Description of the task
Write out again, please, the records below from the first line to the line holding "Given: Select the Username setting label", inclusive, and nothing else.

(Items listed in a dataset)
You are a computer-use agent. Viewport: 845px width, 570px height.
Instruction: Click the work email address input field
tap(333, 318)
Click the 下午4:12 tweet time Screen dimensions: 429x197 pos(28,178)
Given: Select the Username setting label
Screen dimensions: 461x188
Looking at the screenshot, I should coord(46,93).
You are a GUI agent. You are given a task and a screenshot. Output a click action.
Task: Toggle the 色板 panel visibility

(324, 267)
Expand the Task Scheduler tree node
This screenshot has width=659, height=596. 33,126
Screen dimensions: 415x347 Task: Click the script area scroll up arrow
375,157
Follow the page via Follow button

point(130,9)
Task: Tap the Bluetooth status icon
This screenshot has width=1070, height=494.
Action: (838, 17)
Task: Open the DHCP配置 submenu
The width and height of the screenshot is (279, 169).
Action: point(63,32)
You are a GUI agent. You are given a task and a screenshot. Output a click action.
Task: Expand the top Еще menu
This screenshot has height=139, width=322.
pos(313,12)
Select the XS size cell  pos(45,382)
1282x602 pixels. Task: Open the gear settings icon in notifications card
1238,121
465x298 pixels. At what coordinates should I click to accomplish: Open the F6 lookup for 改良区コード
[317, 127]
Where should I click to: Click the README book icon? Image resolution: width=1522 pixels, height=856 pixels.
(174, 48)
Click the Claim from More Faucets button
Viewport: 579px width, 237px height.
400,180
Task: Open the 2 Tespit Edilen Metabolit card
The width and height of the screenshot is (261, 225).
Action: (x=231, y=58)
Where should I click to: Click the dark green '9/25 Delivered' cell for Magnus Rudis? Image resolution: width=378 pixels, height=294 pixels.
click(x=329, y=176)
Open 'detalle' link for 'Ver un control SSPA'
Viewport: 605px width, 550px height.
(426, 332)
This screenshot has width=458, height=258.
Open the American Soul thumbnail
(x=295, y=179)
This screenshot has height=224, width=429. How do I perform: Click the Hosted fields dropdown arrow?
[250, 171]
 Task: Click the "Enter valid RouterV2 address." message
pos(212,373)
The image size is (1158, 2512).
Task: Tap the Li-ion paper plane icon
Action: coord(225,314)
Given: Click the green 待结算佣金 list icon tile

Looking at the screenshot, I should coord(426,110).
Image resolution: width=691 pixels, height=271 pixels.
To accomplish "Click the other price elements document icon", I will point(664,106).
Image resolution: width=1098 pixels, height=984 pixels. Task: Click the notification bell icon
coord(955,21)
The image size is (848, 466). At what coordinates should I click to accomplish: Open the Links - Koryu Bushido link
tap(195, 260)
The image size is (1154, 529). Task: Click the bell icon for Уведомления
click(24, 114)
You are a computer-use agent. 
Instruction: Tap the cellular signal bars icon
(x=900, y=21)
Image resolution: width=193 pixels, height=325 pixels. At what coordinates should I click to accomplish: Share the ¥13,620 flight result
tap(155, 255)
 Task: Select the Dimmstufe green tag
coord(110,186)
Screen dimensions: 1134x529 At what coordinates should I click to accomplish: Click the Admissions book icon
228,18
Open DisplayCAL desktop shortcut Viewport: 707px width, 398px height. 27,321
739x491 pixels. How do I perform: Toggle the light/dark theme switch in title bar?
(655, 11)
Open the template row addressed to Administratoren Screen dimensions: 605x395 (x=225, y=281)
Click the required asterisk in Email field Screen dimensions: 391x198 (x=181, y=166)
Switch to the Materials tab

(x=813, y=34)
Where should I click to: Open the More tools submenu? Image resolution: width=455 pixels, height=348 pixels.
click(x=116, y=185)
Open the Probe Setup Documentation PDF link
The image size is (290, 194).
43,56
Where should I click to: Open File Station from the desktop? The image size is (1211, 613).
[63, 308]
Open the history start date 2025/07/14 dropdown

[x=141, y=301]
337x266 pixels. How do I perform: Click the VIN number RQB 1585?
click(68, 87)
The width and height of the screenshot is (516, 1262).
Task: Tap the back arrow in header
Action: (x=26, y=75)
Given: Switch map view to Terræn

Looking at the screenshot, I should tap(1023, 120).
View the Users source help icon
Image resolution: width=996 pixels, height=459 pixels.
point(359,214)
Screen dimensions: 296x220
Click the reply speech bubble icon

Output of the task
You are a computer-use agent. Viewport: 845px width, 570px height.
Instruction: Click the work email address input field
tap(333, 318)
Click the 下午4:12 tweet time Screen dimensions: 429x197 pos(28,178)
Given: Select the Username setting label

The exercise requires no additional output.